Der Grund für die Hasswelle im Netz ist seine Kritik an der AfD. Nach der Landtagswahl in Thüringen am 27. Oktober 2019, als die AfD auf 23,4 Prozent der Stimmen kam, schrieb Kazim auf Twitter, dass er nicht der Meinung sei, dass jeder, der diese Partei wählt, ein Nazi ist, aber jeder, der sie wählt, ebne den Nazis den Weg an die Macht. Kazim: "Die AfD möchte jeden Tag aufs Neue beweisen, dass sie rechtsextremes, menschenverachtendes, rassistisches Gesindel ist. Und jeder, JEDER, der sie wählt, weiß das. Es geht nicht darum, AfD-Wählerinnen und AfD-Wähler zu 'erreichen'. Es geht darum, sie auszugrenzen, zu ächten, sie kleinzuhalten, ihnen das Leben schwer zu machen, sie dafür, dass sie Neonazis und Rassisten den Weg zur Macht ebnen wollen, zur Verantwortung zu ziehen."

In seinem Kommentar auf zeit.de schildert Kazim, wie die AfD daraufhin seine Kritik instrumentalisierte und eine Welle des Hasses befeuerte. So empörte sich AfD-Chef Jörg Meuthen am 4. November 2019 über ihn in den sozialen Medien. Auf Facebook schrieb Meuthen: "Ein solches Ausmaß an Hass und Hetze ist selbst für die Verhältnisse in unserem unter Merkel leider verrückt gewordenen Land außergewöhnlich – und zugleich vollkommen unerträglich." Und Meuthen verbreitet ein Bild von sich auf allen Kanälen, versehenen mit folgendem Text: "SPIEGEL-Journalist Hasnain Kazim fordert: AfD-Wähler 'ausgrenzen und ächten!'"

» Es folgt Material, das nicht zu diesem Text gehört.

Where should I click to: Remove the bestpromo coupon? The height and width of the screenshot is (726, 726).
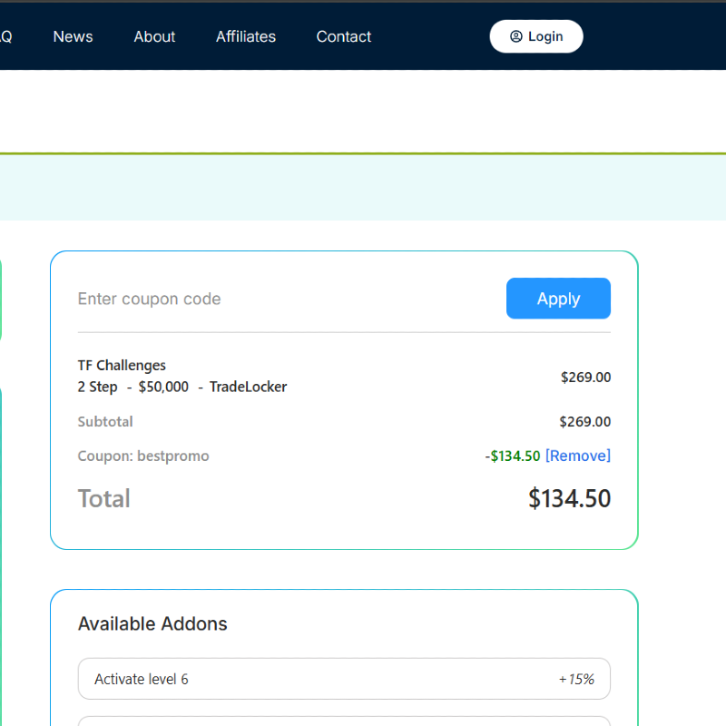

Pegida-Gründer mit "öffentlicher Strafanzeige"

Neben Meuthen erklärte noch Lutz Bachmann, Gründer und Chef von Pegida, ebenfalls am 4. November in Dresden auf offener Bühne und unter dem Jubel der Pegida-Anhänger, er stelle "öffentliche Strafanzeige" gegen Kazim, den "sogenannten Journalisten", und zwar wegen "Verdachts auf Volksverhetzung". Das Video zirkuliert noch auf Googles Videoplattform Youtube.

Seitdem ist Kazim mit tausenden Hassnachrichten und hunderten Morddrohungen konfrontiert, erläutert er und zitiert daraus: "Stück Scheiße, das nicht ins Klo, sondern in die Welt geschissen wurde! Ich werde dafür sorgen, dass du artgerecht entsorgt wirst!" Oder: "Du bist eine hässliche Missgeburt, aber kein Deutscher!!!!!!!!! Man sollte dich nachträglich abtreiben!!!!!!!!!!!!!!!!" Oder: "Wir wissen, wo du dich verkriechst, du vaterlandsloser Geselle! Wir verfolgen dich, wir beobachten dich. Und morgen bist du tot!"

Auf Todeslisten

Drohungen erhalte er bereits seit Anfang der Neunzigerjahre, so Kazim, der gebürtiger Oldenburger und Sohn indisch-pakistanischer Einwanderer ist: "Seitdem ich es mit meinem unverschämt fremden Namen wage, Artikel in deutschen Publikationen zu veröffentlichen." Und weiter: "Die Masse der Drohungen der vergangenen Monate hat mich aber umgehauen. Sicherheitskräfte haben mich außerdem darüber informiert, dass ich auf mehreren 'Todeslisten' oder 'Feindeslisten' stehe."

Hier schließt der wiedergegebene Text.